» Task to carry out
Reproduce the lines of the material below, from the line with "Task: Collapse the 결함 코드 범례 panel chevron" up to and including the line with "Click the Set".

» Data section
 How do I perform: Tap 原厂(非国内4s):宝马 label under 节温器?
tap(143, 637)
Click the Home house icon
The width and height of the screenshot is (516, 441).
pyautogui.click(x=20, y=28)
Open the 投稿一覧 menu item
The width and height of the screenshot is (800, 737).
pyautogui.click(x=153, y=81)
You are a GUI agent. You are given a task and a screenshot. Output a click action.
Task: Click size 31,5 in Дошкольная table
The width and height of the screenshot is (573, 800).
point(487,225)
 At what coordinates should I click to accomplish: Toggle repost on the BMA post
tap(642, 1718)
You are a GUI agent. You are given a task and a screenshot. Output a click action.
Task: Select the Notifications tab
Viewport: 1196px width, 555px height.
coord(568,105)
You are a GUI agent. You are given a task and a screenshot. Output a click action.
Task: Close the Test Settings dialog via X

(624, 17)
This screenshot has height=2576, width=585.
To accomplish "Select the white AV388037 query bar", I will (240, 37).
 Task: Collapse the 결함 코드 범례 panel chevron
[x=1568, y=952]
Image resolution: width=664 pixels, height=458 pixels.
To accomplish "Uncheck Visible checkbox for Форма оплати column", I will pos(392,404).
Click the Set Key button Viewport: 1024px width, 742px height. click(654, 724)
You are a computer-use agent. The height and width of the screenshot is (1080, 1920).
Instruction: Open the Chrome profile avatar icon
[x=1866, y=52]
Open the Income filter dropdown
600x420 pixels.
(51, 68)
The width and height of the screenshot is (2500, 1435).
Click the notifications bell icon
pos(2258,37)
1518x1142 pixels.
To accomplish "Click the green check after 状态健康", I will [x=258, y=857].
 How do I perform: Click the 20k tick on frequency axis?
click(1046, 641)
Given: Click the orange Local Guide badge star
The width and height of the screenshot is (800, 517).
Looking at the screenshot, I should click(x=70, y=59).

» The answer
 Task: Collapse the 결함 코드 범례 panel chevron
[x=1568, y=952]
Image resolution: width=664 pixels, height=458 pixels.
To accomplish "Uncheck Visible checkbox for Форма оплати column", I will pos(392,404).
Click the Set Key button Viewport: 1024px width, 742px height. click(654, 724)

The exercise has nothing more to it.